Propostas da CHAPA 2 – CORDEL – Lutar e Mudar as coisas

 

– Construir o sindicato docente pela base, nos centros; campanha de sindicalização ativa; democratização real das decisões.

– Valorizar a formulação e autonomia políticas e promover eventos nos campi fora de sede, e seus encaminhamentos em assembleias locais.

– Maior respeito aos aposentados; cursos livres, acadêmicos e de formação política; atividades de integração e sociabilidade.

– Fazer parcerias com projetos de ensino, pesquisa e extensão, da graduação e pós-graduação, articulando o cotidiano docente com a política sindical.

– Atuar na gestão da universidade e enfrentamento às reitorias quando estas são contrárias à comunidade – pressionar pelo posicionamento oficial contra o Future-se; garantir assento da ADUFPB no Consuni e Consepe.

– Discussão em assembleia sobre previsão orçamentária e de sua execução; aprovação anual das contas.

– Revitalizar o Conselho de Representantes em seu papel fiscal, de base e autônomo em relação à diretoria.

– Mudar a relação com a assessoria jurídica, com transparência e sentido político; apoio aos docentes em casos de assédio, racismo, perseguição ideológica e questões trabalhistas.

– Priorizar a luta de resistência contra os ataques do governo Bolsonaro e do capital às universidades, à ciência e à educação pública.
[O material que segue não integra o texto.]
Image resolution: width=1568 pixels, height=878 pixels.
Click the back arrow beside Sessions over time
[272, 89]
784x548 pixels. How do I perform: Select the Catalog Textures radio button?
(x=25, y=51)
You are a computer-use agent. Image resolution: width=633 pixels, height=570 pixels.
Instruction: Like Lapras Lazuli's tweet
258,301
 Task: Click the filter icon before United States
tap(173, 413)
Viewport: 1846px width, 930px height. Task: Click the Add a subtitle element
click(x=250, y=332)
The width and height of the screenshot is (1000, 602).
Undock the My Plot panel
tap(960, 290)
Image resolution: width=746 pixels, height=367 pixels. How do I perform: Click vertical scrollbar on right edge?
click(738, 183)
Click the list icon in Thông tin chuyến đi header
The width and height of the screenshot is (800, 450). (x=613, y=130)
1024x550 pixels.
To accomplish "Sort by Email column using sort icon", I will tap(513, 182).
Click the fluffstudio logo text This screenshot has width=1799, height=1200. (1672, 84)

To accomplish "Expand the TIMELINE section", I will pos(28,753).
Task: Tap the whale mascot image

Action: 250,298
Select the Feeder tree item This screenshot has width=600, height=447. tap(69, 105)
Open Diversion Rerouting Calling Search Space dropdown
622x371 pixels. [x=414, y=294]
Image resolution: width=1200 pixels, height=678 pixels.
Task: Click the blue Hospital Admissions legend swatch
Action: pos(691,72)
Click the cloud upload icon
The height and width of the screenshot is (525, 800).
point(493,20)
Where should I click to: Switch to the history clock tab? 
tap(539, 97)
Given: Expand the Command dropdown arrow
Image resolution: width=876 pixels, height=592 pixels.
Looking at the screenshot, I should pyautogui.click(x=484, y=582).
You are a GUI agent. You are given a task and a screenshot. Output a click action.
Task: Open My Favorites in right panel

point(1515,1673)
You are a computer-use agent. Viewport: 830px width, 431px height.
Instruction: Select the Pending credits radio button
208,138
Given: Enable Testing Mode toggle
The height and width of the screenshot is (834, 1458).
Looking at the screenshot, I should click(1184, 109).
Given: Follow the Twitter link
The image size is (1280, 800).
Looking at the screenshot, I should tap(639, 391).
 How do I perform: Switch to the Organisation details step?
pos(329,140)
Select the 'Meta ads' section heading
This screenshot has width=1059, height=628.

Financiamento público, 10% do PIB para educação.

– Construir unidade da classe trabalhadora na luta pelos nossos direitos; contribuir para a reconstrução dos instrumentos mais gerais da classe trabalhadora brasileira, fazendo o balanço crítico do papel das principais Centrais Sindicais.

– Defender e participar ativamente do ANDES – Sindicato Nacional.

– Pautar questões ligadas aos movimentos de mulheres, negro, indígena, LGBTI, parceria ativa com estas lutas e coletivos.

– Discutir e atuar nas questões da saúde e condições de trabalho docente; pesquisa, Observatório, acolhimento e ação coletiva.